◆ 課題 1
静脈瘤の治療についての文章の「硬化剤(ポリドカスクレロール」から「以上の豊富な経験があります。」までを、両端も含めてそのまま書き写してください。
◆ 課題 2
静脈瘤の治療についての文章で、静脈瘤のタイプや深さや太さによって決める必要があるとされているものをすべて挙げてください。
◆ 課題 3
静脈瘤の治療についての文章の続きを、最後の文のあとから書いてください。

◆ 文書の抜粋
────────────────

硬化剤(ポリドカスクレロール*)を静脈瘤内に注射し固める(硬化)することにより、静脈瘤を治療します。硬化剤の注射後は、包帯で3日間しっかりと圧迫し、その後、弾性ストッキングの着用が必要です。静脈瘤のタイプや、静脈瘤の深さや太さにより、硬化剤の濃度や量や注入方法を決定する必要があり、経験が 重要です。これまで1000肢以上の豊富な経験があります。

*1960年に西ドイツのクロイッツアー社でつくられた薬品です。当初は局所麻酔薬として作られ、良好な麻酔効果が得られましたが、副作用として、炎症反応(赤く腫れる)が強く現れ、臨床使用ができませんでした。この強い炎症作用とこれ以外の副作用の少ない事、何より、麻酔の薬ですから注入時の痛みが無い事より、静脈瘤の硬化剤として再認識されました。現在、ヨーロッパを中心に広く世界中で使用されています。日本では2007年に保険承認され使用できるようになりました。現在の社長さんは、創業者のお孫さんでクロイッツアーさんです。

手術の必要性

下肢の静脈瘤が、非常に気になるとき:全体の患者さんの10%くらいですが、男女差年齢差は無く、男性でも女性でも年齢にかかわらず気になるものです。逆に、静脈瘤の進行が非常にゆっくりであるため、症状に気が付いていない方も多いです。足のだるさや腫脹疼痛、夜間のこむら返りを言われる方は全体の80%を占めます。静脈血の逆流も多くなって、下肢の筋肉が腫れるためこのような症状が出ます。静脈血のうっ滞が多くなり症状が出ているため、静脈瘤の治療が必要です。

────────────────

データ項目:
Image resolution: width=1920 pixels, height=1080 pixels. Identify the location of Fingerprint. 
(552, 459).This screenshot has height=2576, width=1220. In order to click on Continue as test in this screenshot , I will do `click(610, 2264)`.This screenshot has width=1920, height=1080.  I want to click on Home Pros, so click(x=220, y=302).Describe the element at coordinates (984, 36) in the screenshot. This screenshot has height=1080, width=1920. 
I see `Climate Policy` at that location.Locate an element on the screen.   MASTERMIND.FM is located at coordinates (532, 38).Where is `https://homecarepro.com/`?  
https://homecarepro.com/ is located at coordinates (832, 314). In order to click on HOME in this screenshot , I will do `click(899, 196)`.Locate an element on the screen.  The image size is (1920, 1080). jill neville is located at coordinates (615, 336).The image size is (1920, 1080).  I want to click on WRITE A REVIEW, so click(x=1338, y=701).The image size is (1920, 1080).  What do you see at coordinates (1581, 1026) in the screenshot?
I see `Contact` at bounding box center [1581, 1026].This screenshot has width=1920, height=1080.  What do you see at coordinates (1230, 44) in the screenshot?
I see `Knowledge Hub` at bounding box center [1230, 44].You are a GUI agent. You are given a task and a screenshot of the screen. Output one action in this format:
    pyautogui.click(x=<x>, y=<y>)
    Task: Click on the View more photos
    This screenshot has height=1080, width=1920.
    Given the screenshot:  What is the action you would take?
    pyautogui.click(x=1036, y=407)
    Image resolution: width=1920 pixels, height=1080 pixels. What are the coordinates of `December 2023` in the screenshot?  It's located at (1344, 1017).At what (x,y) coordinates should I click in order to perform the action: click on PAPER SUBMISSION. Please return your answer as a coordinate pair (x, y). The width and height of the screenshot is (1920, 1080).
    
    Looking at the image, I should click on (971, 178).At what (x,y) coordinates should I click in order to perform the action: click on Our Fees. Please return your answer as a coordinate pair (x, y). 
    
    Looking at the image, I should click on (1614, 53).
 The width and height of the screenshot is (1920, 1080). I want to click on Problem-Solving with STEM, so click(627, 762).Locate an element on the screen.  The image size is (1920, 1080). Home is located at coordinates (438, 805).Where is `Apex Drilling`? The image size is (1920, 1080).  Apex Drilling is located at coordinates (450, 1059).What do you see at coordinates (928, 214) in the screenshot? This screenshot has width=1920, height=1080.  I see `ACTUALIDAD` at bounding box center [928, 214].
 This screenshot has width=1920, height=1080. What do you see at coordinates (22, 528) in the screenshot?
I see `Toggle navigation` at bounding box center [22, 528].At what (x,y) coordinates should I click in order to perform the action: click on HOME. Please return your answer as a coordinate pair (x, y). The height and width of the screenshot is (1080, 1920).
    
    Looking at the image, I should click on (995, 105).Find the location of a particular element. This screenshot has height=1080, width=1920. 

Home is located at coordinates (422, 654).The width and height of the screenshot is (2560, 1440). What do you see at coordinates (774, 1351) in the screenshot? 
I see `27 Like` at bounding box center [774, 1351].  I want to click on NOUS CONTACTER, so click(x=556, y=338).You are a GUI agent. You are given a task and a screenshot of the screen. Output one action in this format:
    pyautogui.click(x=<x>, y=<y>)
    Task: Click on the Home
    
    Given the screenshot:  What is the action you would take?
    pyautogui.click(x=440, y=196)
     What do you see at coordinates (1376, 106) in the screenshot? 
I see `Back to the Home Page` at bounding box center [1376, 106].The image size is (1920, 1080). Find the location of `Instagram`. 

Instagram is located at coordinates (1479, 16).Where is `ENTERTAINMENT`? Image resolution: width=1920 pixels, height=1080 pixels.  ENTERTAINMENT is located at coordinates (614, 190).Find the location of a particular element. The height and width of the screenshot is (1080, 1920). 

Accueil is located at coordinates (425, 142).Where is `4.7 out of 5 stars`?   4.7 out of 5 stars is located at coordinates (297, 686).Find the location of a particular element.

────────────────

◆ 解答 1
硬化剤(ポリドカスクレロール*)を静脈瘤内に注射し固める(硬化)することにより、静脈瘤を治療します。硬化剤の注射後は、包帯で3日間しっかりと圧迫し、その後、弾性ストッキングの着用が必要です。静脈瘤のタイプや、静脈瘤の深さや太さにより、硬化剤の濃度や量や注入方法を決定する必要があり、経験が 重要です。これまで1000肢以上の豊富な経験があります。

◆ 解答 2
硬化剤の濃度、硬化剤の量、注入方法

◆ 解答 3
手術による痛みは、こむらがえり1回分より軽いでしょう。手術を行えば、このような症状も消失します。高齢の方ほど、下肢の筋力が弱くなっており、症状の強くなります。手術侵襲は小さく、年齢によって手術方法も選べるため高齢の方ほど手術を考えるのがよいと考えています。現在の外来手術の最高齢は95歳です。

静脈瘤を放置していると、静脈瘤が徐々に大きくなり症状も強くなり、皮膚症状が出てきます。受診患者さんの25%にみられ、下腿の静脈炎により痛みをともなったり、皮膚炎、色素沈着がおこる場合があります。また、1~2%に、下腿の皮膚潰瘍を併発しています。これらの皮膚症状が、静脈瘤が原因でおこっている場合は、手術をしないと治りません。逆に手術をすれは、よく治ります(下腿潰瘍の治癒率は100%でした)。皮膚症状を 伴った下肢静脈瘤の方は、必ず手術等の治療を受けて下さい。

麻酔の方法

局所麻酔を丁寧に行っていきます。ほとんどの患者さんは、これで可能ですが、いたみの閾値には個人差がありますので、痛いときには、ブロック注射や弱い鎮静剤の点滴での使用を追加する場合があります。

術後すぐに帰宅可能ですが、ご希望の方は、少し休憩されてもかまいません。

手術自体の危険性

静脈瘤の手術は、皮下の比較的浅い部分のみの手術であり、安全な手術です。手術合併症には、10%静脈脈炎がありますが、しばらくすると治ります。これは、静脈内にたまった血液がかたまり血栓をつくることにより、炎症がおこり、発赤と痛みを伴います。静脈瘤が無くなるときに起こることが多く、ほとんどの方が、そのままにしていると、術後1~2週間で痛みが無くなり治ります。痛い場合は鎮痛剤を処方しますので、言って下さい。

これ以外に、皮下出血あり、内股の広い範囲に内出血を起こす事が有りますが、2週間で消失します。まれに、感染、下腿の皮膚感覚の低下をきたすことがありますが、ほとんどの場合、時間が経てば、軽快もしくは消失します。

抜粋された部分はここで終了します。